Saturday, April 25, 2015

How ugly will the legislative battle be?

I’m a fairly regular reader of the Capitol Fax website who got my chuckle Friday from their “Question of the Day.”


“Which happens first?” As in the release of former state Rep. Derrick Smith from the West Side; or the agreement by Gov. Bruce Rauner and the General Assembly on a budget for state government for the fiscal year that begins July 1.

WHAT’S FUNNY ABOUT that is the fact that Smith is the legislator who earlier this week was sentenced to five months in prison on federal charges he accepted bribes.

Under the federal system, he’ll have to do 85 percent of that time. With five months, that means four-and-a-half months of real time served. He’ll get just a couple of weeks off for good behavior.

That means he’ll be a free man sometime in September. Probably right after Labor Day he will have paid his debt to society, and we can go back to forgetting we ever knew who he was (his stint in Springfield before getting caught in a criminal investigation really was that short).

But the partisan political differences between Gov. Bruce Rauner (the man who is supposedly liked by 40 percent of the electorate and disliked by 36 percent – with the remainder clueless about what to think) and the Democratic-leaning state Legislature are so large that it is likely Smith will be free and there still won’t be a budget in place.

EVEN THOUGH THE General Assembly is expected under usual procedure to approve a state budget for the upcoming year before their spring session ends at the end of May.

Remember that one year when Rod Blagojevich was governor when the differences of opinion (that’s putting it mildly) between he and the Legislature were so great that the matter didn’t get settled finally until about early December?

That could wind up looking like a tea party by comparison to what could happen if both Rauner and the Legislature’s leadership remain as pig-headed as they are capable of being.

I remember back to 1991 when the budget didn’t get approved until the early hour of July 19 and people thought that was some sort of record moment that would never again be achieved.

UNTIL IN FUTURE years when it kept taking until early July to settle a spending plan for state government. All of this was basically about then-Gov. Jim Edgar and House Speaker Michael Madigan, D-Chicago, showing who could go longest without blinking.

Personally, I get the sense that Rauner has so many ideological points he wants to score that he’s willing to remain stubborn on budget issues, which are serious because of the fact that the budget approved last year really made no sense unless you presumed the General Assembly would come back later in the year and approve the extension of the state income tax hike that started withering away at year’s end.

We still have those pension funding issues. We have a governor who seems to think he can merely force his views upon the public (which may be why nearly half of all those who have an opinion disapprove of him).

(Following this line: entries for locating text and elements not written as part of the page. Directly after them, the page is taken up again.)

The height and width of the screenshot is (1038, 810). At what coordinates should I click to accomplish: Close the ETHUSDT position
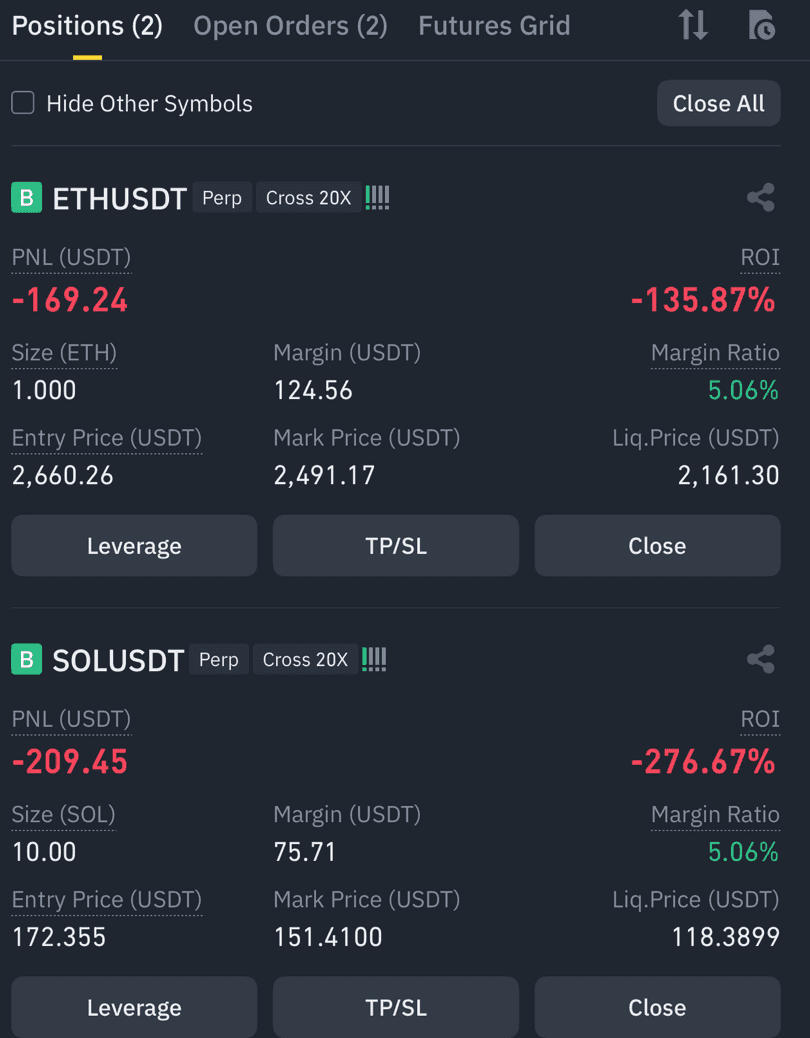pos(657,545)
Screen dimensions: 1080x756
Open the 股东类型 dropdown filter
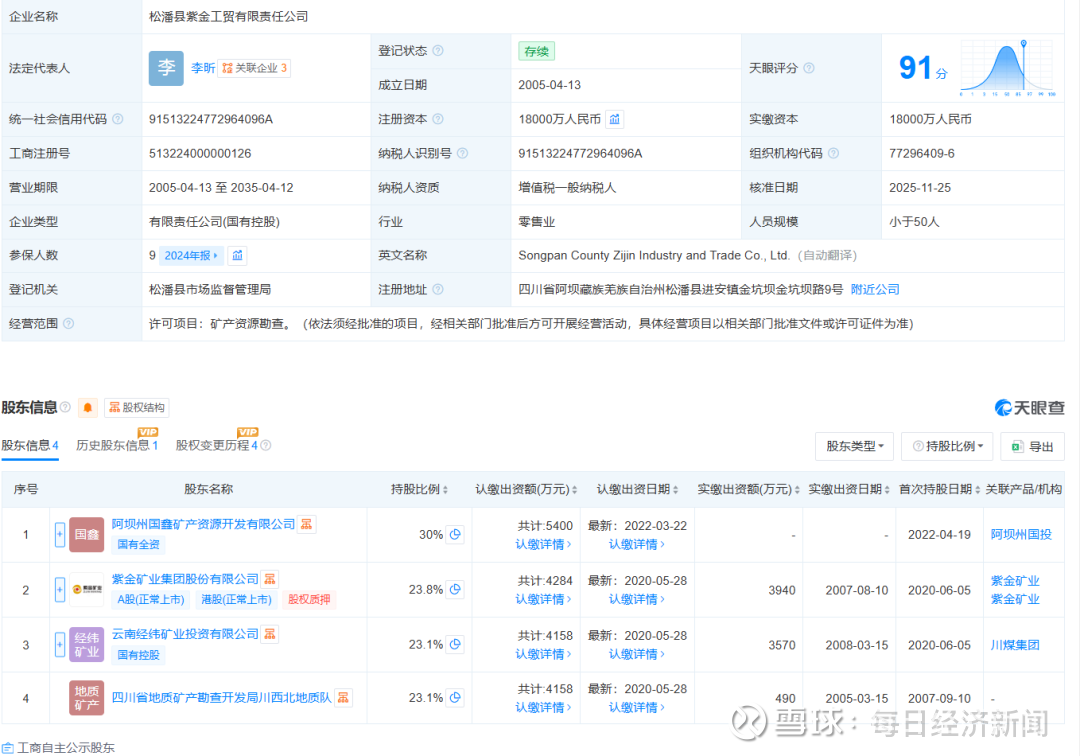click(854, 446)
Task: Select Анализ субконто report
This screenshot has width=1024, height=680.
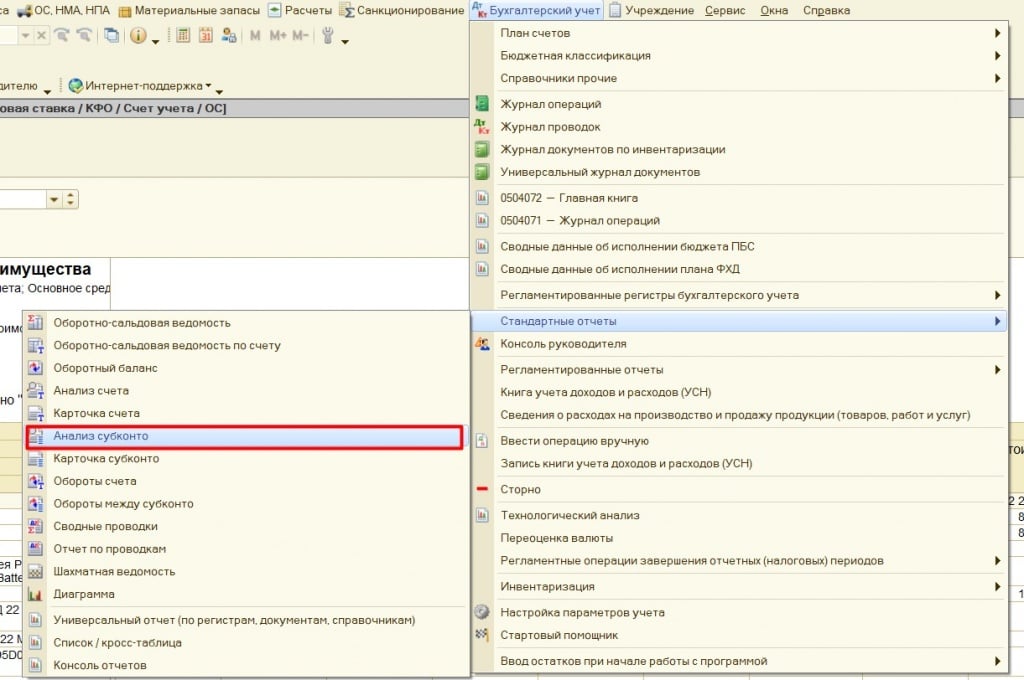Action: point(101,436)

And, quite frankly, we have a House speaker with a veto-proof majority who’s more than willing to make an effort to let the new governor who the real boss is of Illinois government.

I HAVE READ my share of gags on the Internet about how Smith may wind up being released from prison and somehow get himself back into the Statehouse just in time to vote on the final budget proposal.

Although I think it more likely Smith will wind up spending the summer months at a minimum-security prison facility serving his sentence, reading the news and shaking his head with contempt at the knuckleheads in Springfield who are letting this budget mess drag on and on.